Куда более драматичным – хотя и не менее анекдотическим – стал спор между Харальдом Нёррегором и супругами Крог о правах собственности на «Больного ребенка», вылившийся в ряд судебных процессов. В центре скандала оказался вариант картины, который Улаф Скоу в свое время вернул Оде. По причинам весьма запутанного свойства картина попала в руки к Нёррегору, у которого должна была оставаться до тех пор, пока он не получит взамен «равноценный» портрет Оды. Но теперь он не соглашался принять в качестве возмещения ни один портрет Оды, поскольку «сомневался» в их «равноценности». Нёррегор поначалу проиграл дело, но подал апелляцию в Верховный суд, где ему, хотя и с превеликим трудом, удалось все-таки добиться решения в свою пользу; определяющую роль в этом сыграл благоприятный для Нёррегора вердикт художественного эксперта, которого звали, что неудивительно, Енсом Тисом.
Триумфальная поездка в Кёльн положила конец затворничеству Мунка. Ему удалось преодолеть свой страх перед путешествиями. «Эта поездка подорвала мою веру в благословенную сельскую идиллию – я заново приобрел интерес к большим городам», – написал сам художник. Словно в подтверждение этого заявления осенью он еще раз съездил в Германию. Там он встретился с Кольманом и Шифлером. Правда, пойти в гости, чтобы лично поблагодарить фрау Луизу за колбасы, Мунк все-таки не осмелился. В остальном эта поездка была успешной; словно в компенсацию за несостоявшийся визит художник наконец согласился продать Шифлеру знаменитую картину «Таяние снегов под Эльгерсбургом», о которой тот давно мечтал.

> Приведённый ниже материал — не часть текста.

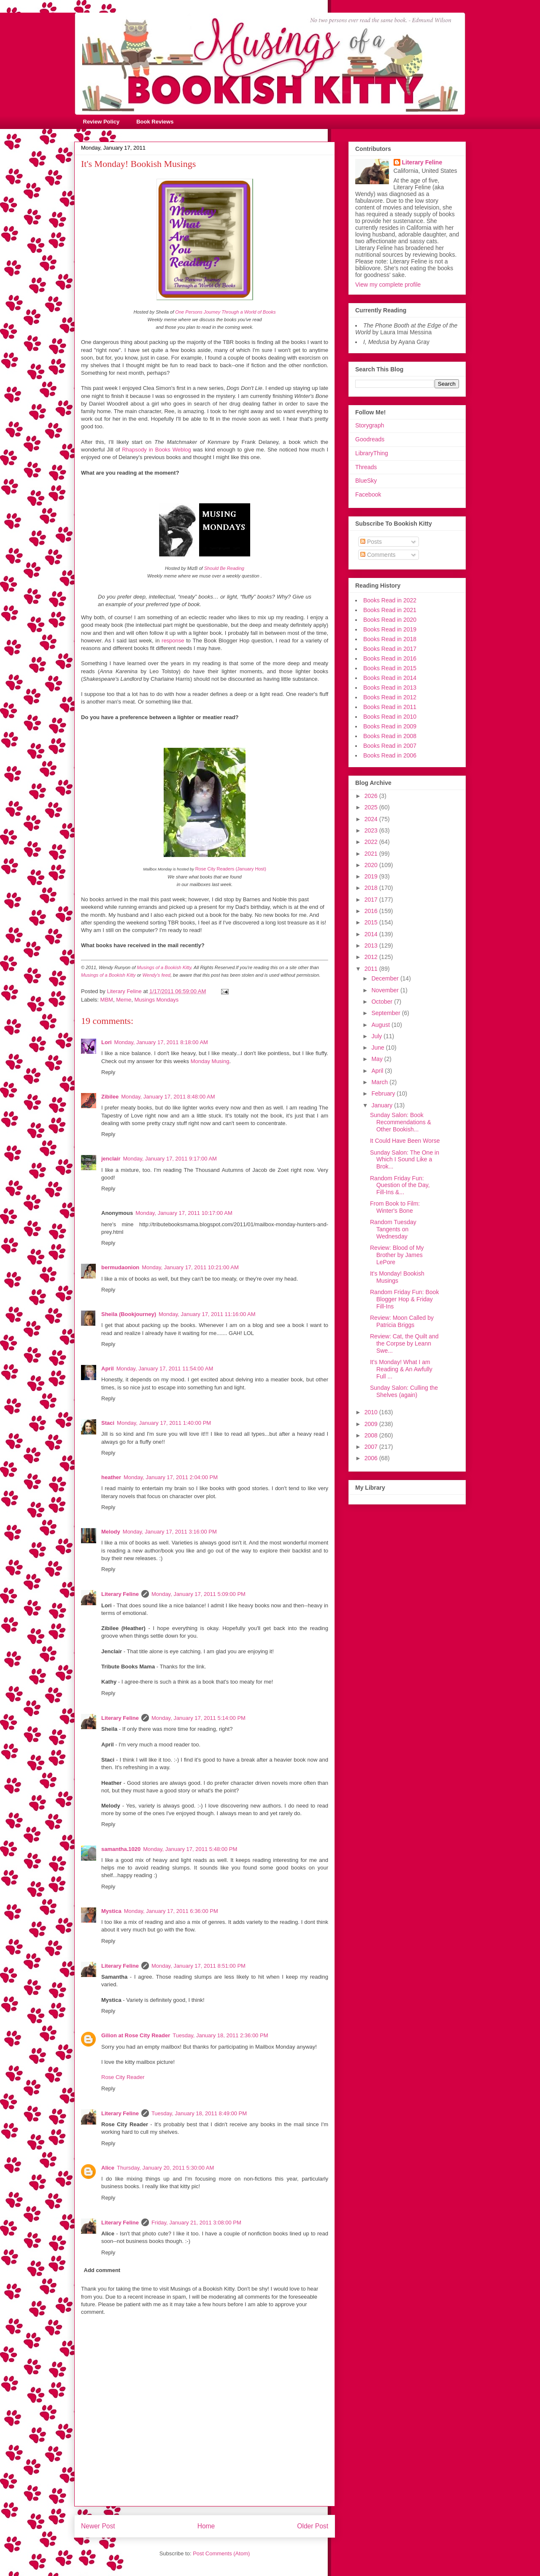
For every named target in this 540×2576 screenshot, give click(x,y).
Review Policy (101, 121)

После этой встречи Шифлер начинает обращаться к Мунку в письмах исключительно со словами «Дорогой друг!». Впрочем, они до конца жизни будут обращаться друг к другу на «вы».
Несмотря на проблемы с картинами для университетского зала, 1912 год оказался исключительно успешным для Мунка. Закончился он крупной выставкой в Гётеборге, которую художник также почтил своим присутствием и был встречен на редкость дружелюбно. Для него стало открытием, что Гётеборг находится всего в нескольких часах езды на поезде от Кристиании. В Гётеборге у Мунка появились хорошие друзья, и впоследствии он нередко будет искать здесь убежища. Нелишним оказалось и то, что выставка имела огромный успех – она удостоилась прекрасных отзывов в прессе, а это, в свою очередь, способствовало продаже картин. Яппе был прав: портрет Гирлёффа покинул Норвегию. Правда, на его покупку Музею изобразительных искусств Гётеборга пришлось не только потратить весь годовой бюджет и залезть в средства, отпущенные на следующий год, но и прибавить к набранной сумме одно частное пожертвование; как бы то ни было, необходимые 10 000 крон все же удалось наскрести.